Toney suspension emphasises the need for more education
EPIC Risk Management's director of sports partnerships, Ben McGregor, reflects on the news that the Football Association has handed Brentford and England forward Ivan Toney an eight month ban and a £50,000 fine for breaches of its betting regulations.
Among the inevitable volume of debate that will follow Ivan Toney’s eight-month suspension from football, it’s important to prelude any discussion over the rights and wrongs of the situation by remembering that his wellbeing and the need for a strong support network around him right now are paramount.
Whatever your thoughts on the actions he took in the evident throws of gambling harm, he is now being made to pay a high price for 232 breaches of the FA’s betting rules, losing the lion’s share of a season for club and country when he’s at the peak of his athletic powers.
That’s on top of what he may well have lost financially from that series of bets – now exacerbated by a further £50,000 fine – and the undoubted curb on the number of England caps he has so far received.
So, with that in mind, there is very little to gain from dissecting his every move in public, but everything to gain from assessing what steps the game and its trusted partners can take to ensure that this isn’t a situation that is likely to be repeated on anything like this kind of scale.
The first priority, which we would always urge, is for clubs, leagues and governing bodies to place a strong emphasis on education around gambling-related harm, and make players know exactly who to turn to in troubled times.
Back in February, we launched our Gambling Harm Prevention in Sport Review white paper, informed by experts in and around professional sport from our Pro Sport Advisory Board. They have seen what effective preventative measures look like from their experience in elite sporting environments, and our very first (of ten) recommendations is for safer gambling to be embedded into the culture of every sports club. Gambling and sports will forever be intertwined, so a responsible approach to safeguard those who will always be close to – and often endorsing – the messaging promoting gambling around stadia, apparel or on social media is paramount.
This is relevant because research tells us time and again that athletes are four times more likely than the general population to experience gambling disorder. The reasons and theories for that are varied, including:
Their natural competitive spirit;
An innate sense of greater sporting knowledge;
Long periods of inactivity that need to be filled between competition, during travel, or when injured (the latter has been known to trigger notable gambling harm among individuals trying to replace the exuberance of competitive action).
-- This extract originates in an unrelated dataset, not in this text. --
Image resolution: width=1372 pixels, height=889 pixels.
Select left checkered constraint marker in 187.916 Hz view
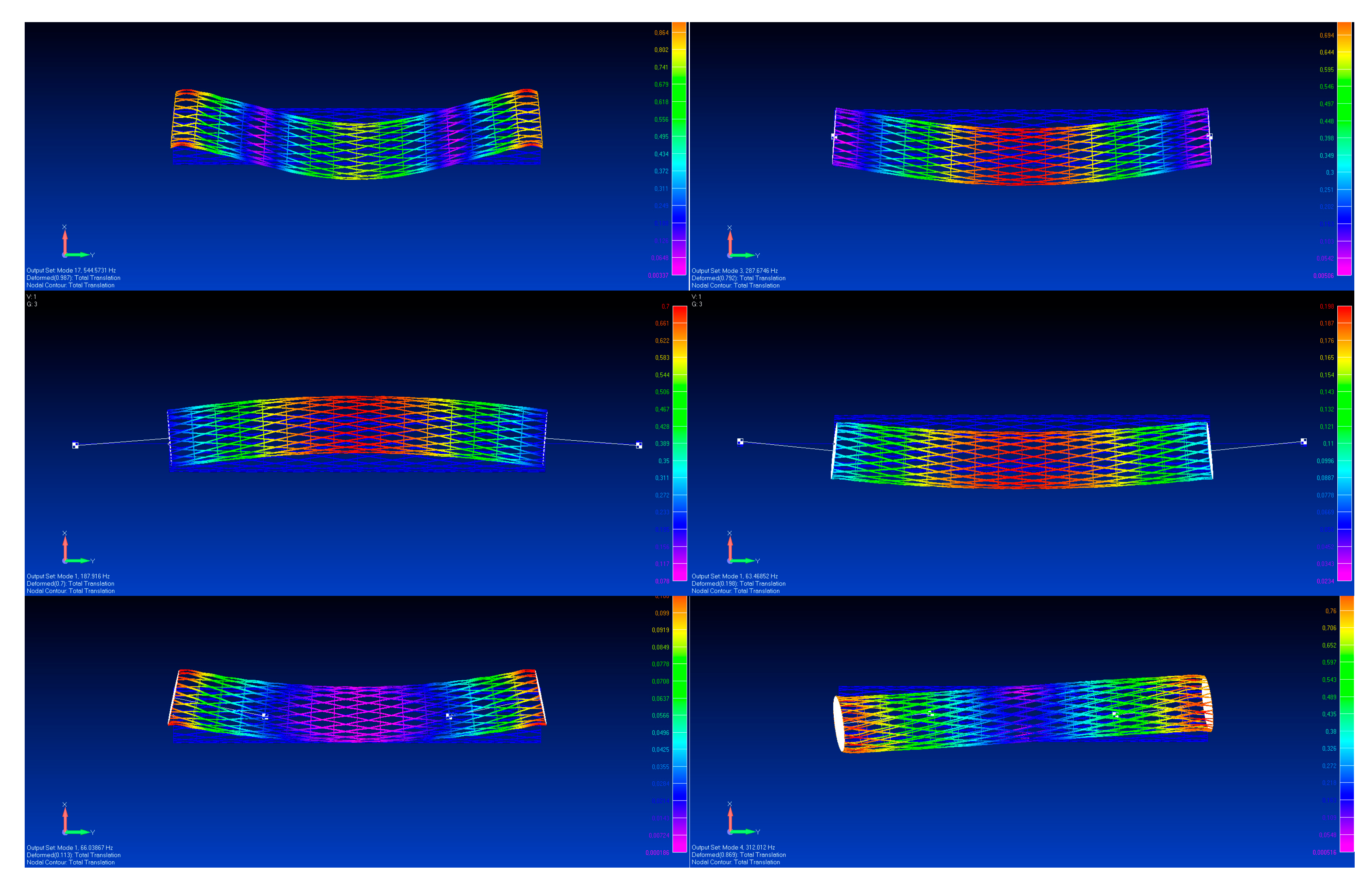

Those who are experiencing considerable losses – and therefore financial difficulties – as a result of gambling-related harm will often be more susceptible to integrity issues due to the implications of the debts that they accrue, and coupling that with other mental health concerns which regularly accompany gambling disorder, the likelihood that they will take more risks or make poor decisions is heightened.
Until the FA’s full statement is released, listing the reasons for Toney’s severity of suspension, speculation over the rights and wrongs of the verdict is unhelpful. What is needed now is a clear commitment from within the game to ensure that it doesn’t happen again.
We use lived experience to greatest effect through our facilitators opening up to audiences in a relevant fashion about their experiences in the same (or a similar) profession, because the peer-to-peer way of talking makes their experience all the more relatable, as current players realise ‘that could be me if I don’t take action’. We would urge every elite sporting institution – not just in football – to engender this method of conversation throughout every level of their institution.
We work to a mantra of ‘taking harm out of gambling’ and the offer is there to provide any help to Ivan Toney and his support network at this challenging time, as well as being there ahead of time for others to minimise the risk of gambling harm.